> [TASK BRIEF]: Please give back, word for word, each line from the start of the entries through the one in which "This screenshot has height=563, width=1000." is found.

Data excerpts
::::::::

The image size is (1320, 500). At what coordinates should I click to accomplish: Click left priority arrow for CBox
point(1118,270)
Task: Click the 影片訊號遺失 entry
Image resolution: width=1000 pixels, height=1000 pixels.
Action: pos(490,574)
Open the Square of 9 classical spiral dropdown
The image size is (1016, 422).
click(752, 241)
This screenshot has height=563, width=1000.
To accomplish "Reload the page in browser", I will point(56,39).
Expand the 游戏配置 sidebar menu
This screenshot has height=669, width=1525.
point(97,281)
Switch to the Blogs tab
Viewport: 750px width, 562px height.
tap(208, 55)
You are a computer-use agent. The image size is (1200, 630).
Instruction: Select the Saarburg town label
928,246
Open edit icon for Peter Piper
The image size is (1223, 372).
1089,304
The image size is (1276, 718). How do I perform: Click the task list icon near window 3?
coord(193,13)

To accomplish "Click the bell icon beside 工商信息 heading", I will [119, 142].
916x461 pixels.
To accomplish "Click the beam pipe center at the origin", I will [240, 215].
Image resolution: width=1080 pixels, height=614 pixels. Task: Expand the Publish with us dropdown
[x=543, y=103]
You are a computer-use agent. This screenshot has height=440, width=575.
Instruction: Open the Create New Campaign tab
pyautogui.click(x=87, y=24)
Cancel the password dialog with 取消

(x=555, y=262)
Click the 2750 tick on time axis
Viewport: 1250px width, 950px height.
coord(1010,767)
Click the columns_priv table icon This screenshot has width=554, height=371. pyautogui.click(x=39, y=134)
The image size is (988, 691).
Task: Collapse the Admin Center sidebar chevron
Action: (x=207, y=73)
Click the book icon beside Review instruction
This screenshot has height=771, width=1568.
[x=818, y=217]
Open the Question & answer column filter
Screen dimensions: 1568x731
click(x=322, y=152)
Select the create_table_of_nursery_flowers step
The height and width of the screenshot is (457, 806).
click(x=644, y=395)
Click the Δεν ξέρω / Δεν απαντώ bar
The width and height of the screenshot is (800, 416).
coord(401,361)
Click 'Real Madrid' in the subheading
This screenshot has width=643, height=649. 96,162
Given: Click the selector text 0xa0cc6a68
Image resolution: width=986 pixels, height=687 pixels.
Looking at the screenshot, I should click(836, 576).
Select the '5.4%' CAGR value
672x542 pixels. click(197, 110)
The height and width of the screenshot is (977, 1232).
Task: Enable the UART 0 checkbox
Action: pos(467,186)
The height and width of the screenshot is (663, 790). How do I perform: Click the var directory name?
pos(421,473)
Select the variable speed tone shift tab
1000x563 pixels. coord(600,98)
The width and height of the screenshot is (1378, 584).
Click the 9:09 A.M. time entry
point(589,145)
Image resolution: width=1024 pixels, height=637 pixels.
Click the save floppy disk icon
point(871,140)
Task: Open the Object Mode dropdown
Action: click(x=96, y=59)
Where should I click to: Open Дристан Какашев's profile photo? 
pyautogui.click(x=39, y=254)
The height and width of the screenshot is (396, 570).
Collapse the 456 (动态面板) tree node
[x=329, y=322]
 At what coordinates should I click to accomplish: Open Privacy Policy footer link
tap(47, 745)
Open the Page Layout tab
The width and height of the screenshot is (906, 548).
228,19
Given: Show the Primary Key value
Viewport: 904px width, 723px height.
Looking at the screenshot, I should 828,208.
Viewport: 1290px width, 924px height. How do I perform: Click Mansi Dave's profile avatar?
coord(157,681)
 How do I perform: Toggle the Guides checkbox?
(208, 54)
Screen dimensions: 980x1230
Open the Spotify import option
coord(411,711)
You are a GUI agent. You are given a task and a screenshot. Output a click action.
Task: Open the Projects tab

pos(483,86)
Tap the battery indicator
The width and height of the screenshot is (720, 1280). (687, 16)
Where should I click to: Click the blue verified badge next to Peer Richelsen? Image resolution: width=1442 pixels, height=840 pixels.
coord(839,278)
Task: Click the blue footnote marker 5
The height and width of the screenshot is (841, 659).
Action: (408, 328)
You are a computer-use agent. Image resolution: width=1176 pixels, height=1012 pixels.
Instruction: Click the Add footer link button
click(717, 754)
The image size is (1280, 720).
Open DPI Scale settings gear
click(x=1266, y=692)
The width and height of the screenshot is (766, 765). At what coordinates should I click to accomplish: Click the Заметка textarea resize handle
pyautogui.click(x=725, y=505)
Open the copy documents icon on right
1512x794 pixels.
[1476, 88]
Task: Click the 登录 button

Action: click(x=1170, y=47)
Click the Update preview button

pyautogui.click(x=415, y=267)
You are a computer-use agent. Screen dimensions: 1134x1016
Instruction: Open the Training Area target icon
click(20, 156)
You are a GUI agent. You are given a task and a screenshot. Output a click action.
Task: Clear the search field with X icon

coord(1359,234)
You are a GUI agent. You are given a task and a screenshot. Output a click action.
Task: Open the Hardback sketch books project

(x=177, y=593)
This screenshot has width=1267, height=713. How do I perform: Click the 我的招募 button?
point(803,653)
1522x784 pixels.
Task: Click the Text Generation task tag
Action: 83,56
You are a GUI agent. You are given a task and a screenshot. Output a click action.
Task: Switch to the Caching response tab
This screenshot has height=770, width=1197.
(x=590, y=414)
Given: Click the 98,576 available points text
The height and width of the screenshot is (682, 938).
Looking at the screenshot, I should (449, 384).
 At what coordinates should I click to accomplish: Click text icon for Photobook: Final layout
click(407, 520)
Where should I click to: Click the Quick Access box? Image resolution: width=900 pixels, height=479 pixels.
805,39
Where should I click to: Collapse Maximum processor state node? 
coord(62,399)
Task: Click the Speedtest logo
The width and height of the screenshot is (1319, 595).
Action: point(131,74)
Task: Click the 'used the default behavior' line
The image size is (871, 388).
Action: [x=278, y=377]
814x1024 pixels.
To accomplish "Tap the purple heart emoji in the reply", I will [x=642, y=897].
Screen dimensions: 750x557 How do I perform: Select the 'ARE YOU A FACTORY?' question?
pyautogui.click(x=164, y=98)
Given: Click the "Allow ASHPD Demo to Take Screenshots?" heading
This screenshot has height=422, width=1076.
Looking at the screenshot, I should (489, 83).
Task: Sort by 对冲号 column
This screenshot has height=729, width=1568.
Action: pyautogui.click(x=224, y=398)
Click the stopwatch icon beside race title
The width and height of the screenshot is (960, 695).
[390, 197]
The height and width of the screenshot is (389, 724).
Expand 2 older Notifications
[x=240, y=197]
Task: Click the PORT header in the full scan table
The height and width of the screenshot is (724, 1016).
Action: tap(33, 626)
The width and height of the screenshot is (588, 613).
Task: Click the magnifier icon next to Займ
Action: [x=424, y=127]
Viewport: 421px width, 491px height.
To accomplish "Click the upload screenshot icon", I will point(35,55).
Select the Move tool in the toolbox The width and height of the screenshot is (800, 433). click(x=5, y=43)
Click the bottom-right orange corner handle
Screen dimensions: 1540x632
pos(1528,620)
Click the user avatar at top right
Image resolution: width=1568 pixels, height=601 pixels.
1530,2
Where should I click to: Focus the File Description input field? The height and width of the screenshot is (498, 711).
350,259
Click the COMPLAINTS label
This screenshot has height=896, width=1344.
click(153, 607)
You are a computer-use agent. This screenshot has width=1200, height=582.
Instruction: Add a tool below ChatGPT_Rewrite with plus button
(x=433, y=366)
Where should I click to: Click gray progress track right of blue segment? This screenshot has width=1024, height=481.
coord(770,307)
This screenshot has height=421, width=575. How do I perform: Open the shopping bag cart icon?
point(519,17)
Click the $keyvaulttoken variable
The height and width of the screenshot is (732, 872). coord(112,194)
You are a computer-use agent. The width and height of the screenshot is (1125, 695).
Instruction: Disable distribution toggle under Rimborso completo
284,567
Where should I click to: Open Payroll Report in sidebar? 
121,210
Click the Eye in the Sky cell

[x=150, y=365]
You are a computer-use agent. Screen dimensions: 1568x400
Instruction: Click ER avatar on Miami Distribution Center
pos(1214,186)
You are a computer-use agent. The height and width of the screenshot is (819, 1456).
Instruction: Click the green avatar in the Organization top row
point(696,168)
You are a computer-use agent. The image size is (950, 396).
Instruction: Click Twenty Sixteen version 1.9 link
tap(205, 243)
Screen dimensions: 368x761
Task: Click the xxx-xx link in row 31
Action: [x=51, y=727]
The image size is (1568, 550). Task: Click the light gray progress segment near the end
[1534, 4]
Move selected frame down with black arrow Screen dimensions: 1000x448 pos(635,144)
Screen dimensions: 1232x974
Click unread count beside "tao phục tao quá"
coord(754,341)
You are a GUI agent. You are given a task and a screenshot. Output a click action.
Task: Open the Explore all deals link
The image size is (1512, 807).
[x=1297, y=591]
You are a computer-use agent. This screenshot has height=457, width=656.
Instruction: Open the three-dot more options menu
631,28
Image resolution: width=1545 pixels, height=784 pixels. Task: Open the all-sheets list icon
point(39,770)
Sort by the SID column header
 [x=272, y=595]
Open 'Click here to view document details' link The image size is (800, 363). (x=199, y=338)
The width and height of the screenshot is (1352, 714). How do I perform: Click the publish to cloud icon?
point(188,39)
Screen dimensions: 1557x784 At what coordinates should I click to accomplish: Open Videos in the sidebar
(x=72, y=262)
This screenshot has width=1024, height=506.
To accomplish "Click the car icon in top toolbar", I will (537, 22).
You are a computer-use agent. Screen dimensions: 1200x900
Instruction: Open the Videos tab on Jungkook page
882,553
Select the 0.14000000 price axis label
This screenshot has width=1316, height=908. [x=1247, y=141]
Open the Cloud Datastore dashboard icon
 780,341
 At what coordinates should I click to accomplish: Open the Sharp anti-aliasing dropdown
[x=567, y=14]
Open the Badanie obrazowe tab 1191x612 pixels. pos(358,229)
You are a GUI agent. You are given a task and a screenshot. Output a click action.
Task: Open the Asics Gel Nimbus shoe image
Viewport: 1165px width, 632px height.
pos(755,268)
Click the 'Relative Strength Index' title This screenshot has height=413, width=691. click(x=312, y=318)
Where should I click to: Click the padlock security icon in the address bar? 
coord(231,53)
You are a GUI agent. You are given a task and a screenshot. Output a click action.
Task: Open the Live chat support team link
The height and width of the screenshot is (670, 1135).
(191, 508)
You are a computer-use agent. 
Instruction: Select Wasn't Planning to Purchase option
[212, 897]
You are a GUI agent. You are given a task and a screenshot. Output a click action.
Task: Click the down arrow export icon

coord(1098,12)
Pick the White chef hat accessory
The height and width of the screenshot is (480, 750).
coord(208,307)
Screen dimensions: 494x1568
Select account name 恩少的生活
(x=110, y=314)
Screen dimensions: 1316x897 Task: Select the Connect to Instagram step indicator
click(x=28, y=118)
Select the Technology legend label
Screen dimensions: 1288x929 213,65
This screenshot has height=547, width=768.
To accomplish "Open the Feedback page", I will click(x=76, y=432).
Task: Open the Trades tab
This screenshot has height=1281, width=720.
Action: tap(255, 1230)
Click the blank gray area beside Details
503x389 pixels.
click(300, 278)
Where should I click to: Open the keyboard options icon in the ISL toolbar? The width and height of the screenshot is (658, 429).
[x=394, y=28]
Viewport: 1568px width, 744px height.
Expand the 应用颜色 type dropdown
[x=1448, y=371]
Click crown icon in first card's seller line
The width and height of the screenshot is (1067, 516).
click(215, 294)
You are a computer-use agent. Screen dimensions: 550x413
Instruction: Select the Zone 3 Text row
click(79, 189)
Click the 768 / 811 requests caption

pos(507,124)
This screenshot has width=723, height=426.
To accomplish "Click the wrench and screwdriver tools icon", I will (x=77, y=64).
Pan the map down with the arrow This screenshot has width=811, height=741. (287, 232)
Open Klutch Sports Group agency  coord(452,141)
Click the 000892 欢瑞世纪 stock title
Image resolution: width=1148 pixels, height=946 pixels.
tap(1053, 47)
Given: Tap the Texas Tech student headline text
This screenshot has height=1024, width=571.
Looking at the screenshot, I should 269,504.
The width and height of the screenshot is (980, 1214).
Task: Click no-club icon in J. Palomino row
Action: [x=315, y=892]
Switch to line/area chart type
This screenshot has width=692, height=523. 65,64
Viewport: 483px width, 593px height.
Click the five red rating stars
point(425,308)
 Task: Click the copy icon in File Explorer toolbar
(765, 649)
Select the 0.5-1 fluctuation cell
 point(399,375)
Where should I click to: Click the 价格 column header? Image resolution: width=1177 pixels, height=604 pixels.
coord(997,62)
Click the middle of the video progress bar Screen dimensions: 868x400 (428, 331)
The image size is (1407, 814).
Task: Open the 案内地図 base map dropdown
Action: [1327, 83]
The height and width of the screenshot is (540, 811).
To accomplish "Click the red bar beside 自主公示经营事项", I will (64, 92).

::::::::

> [EXERCISE SOLUTION]:
The image size is (1320, 500). At what coordinates should I click to accomplish: Click left priority arrow for CBox
point(1118,270)
Task: Click the 影片訊號遺失 entry
Image resolution: width=1000 pixels, height=1000 pixels.
Action: pos(490,574)
Open the Square of 9 classical spiral dropdown
The image size is (1016, 422).
click(752, 241)
This screenshot has height=563, width=1000.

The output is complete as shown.